- [Tareas y ejercicios]:
**A.** Según la crónica sobre el concierto de Blur, ¿en qué festival tocó la banda británica esa madrugada?
**B.** Prosigue la crónica sobre el concierto de Blur con un párrafo que empiece después de su última oración.

El recurso nostálgico de The Breeders, los sevillanos Pony Bravo y Tinariwen, entre lo más destacado del segundo día

Iker Seisdedos
Actuación de Blur en el Primavera Sound.
Actuación de Blur en el Primavera Sound.GIANLUC BATTISTA

Ventilemos las urgencias informativas y dejemos paso a las revelaciones. Blur ha dado esta madrugada en el festival Primavera Sound un concierto para guardar. Convenientemente salpimentada de hits (sonaron, entre otras, Song 2, The universal, Tender o Girls & boys) y calculadamente desmadrada en su arranque, la receta administrada por la banda británica ha colmado las expectativas de una muchedumbre que batió todas las marcas de esta edición del festival y que intuía la que se les venía encima: un aquelarre de pop sobresaliente macerado en los buenos recuerdos.

- [Registros guardados]:
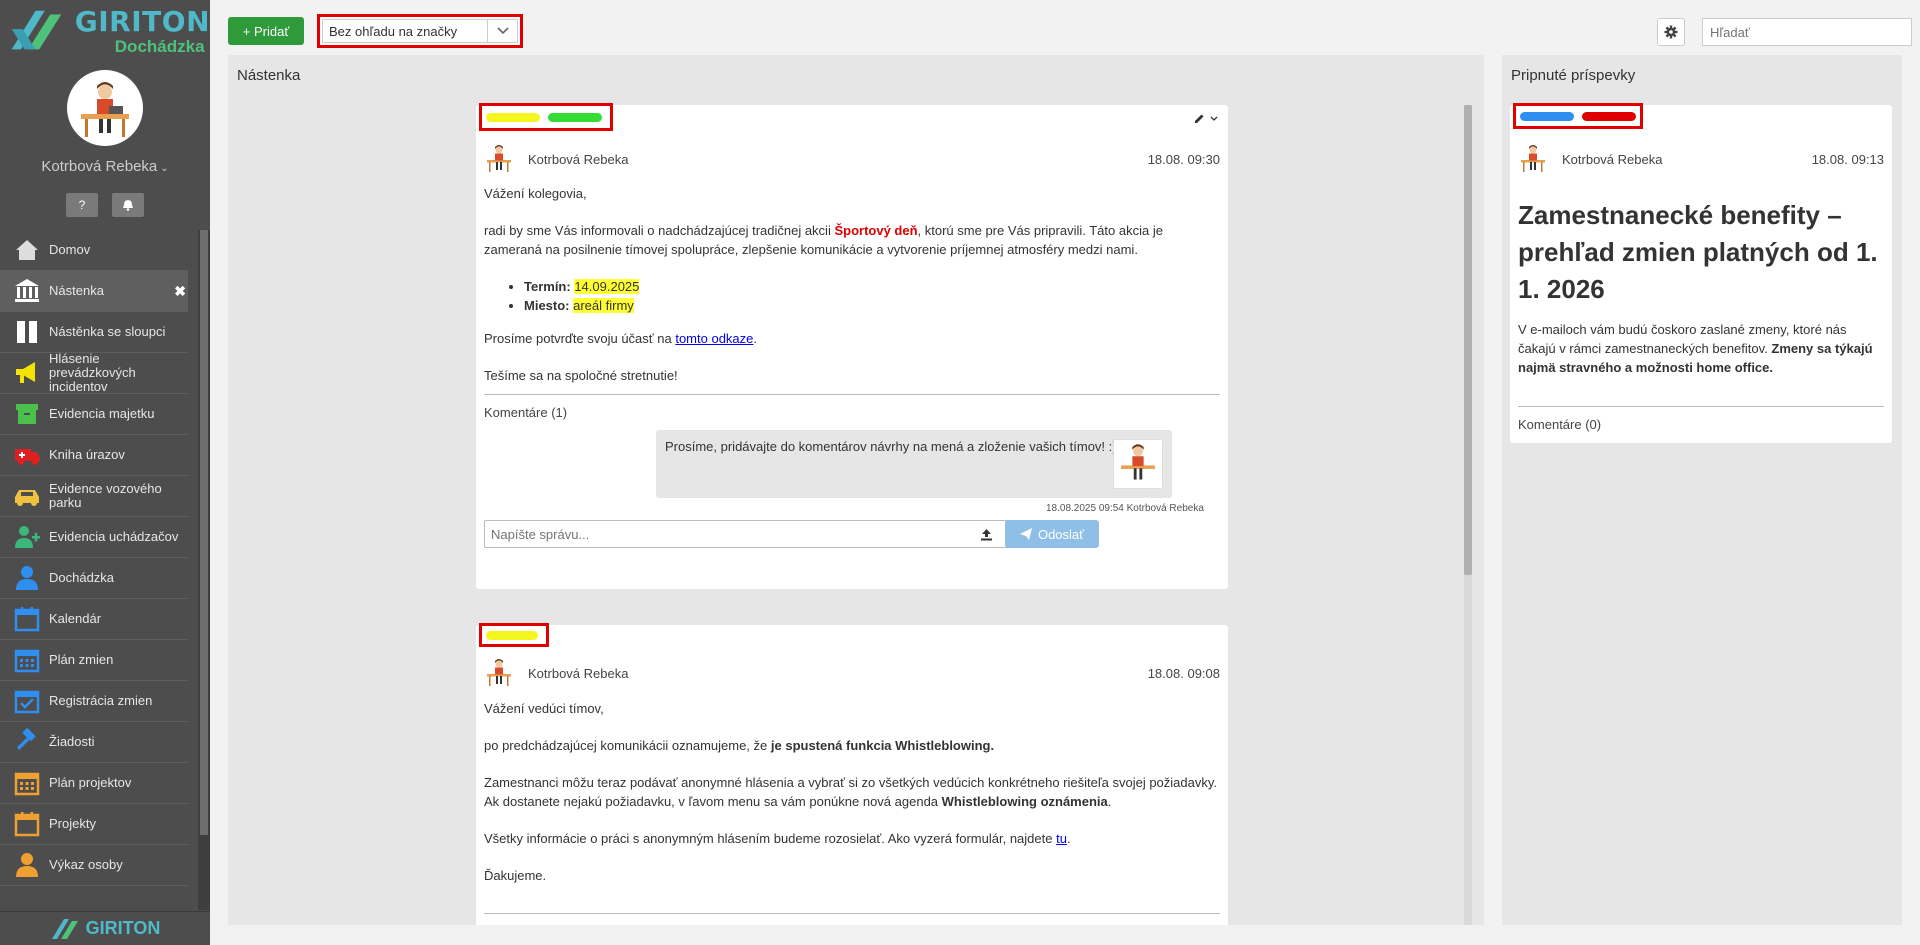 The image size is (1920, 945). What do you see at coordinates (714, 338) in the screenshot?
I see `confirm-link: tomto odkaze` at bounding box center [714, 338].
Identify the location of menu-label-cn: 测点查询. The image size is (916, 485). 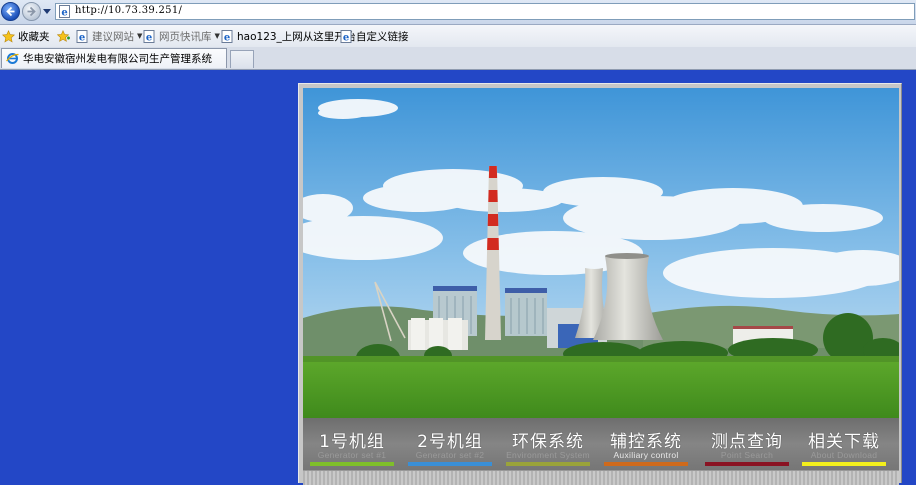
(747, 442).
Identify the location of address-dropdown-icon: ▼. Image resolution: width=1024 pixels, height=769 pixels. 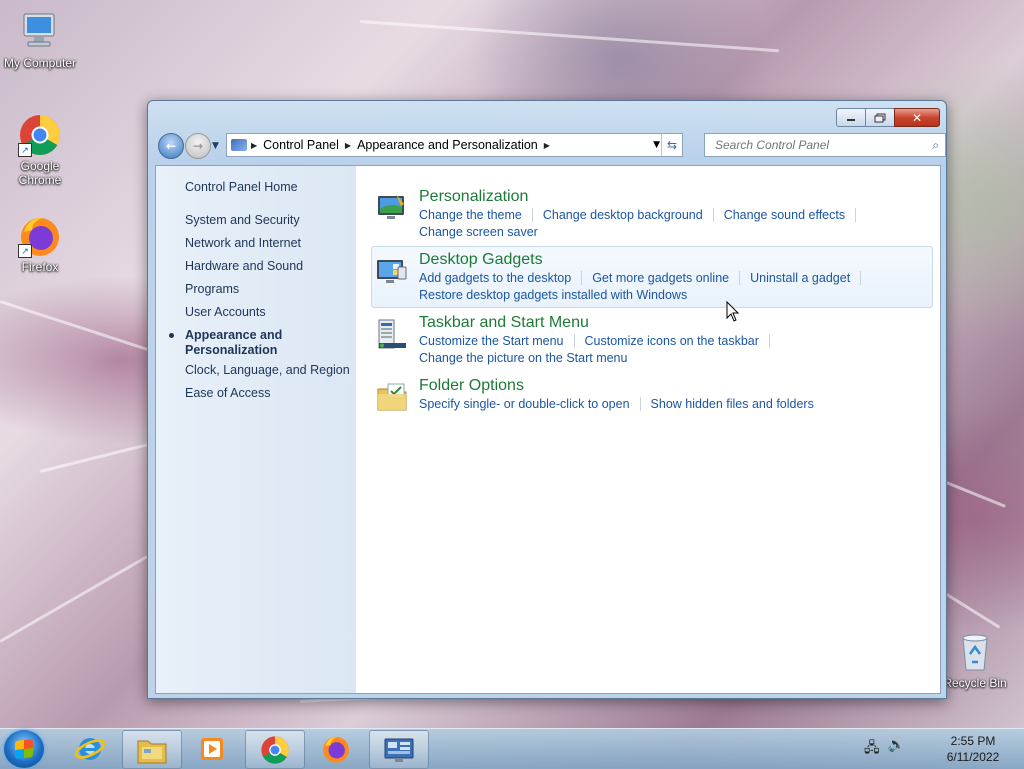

- [Respuestas]:
**A.** En el festival Primavera Sound.

**B.**
Hacía 15 años que la formación original del cuarteto (Damon Albarn, Graham Coxon, Alex James y Dave Rowntree) no tocaba en España y, por lo que se vio sobre el abarrotadísimo escenario grande del festival barcelonés, los chicos lo echaban en falta. Parecen encarar estos conciertos de reunión, por lo demás, bastante similares en sus distintas escalas por el mundo, como lo harían unos amigos que llevan tanto sin verse que ya no recuerdan qué era eso que tanto les molestaba del resto. Con esa estrategia de mirar hacia atrás sin ira (ni con demasiada nostalgia) paliaron durante una hora y media a base de intensidad juvenil el paso de los años .

Y ahora, las revelaciones. Si existe un lugar llamado “el futuro del pop”, de allí precisamente venía hoy el dúo sueco The Knife. El espectáculo ideado para presentar, por primera vez en el contexto de un festival, su sobresaliente último trabajo, Shaking the habitual, quedará como uno de los experimentos más osados y exitosos de este Primavera.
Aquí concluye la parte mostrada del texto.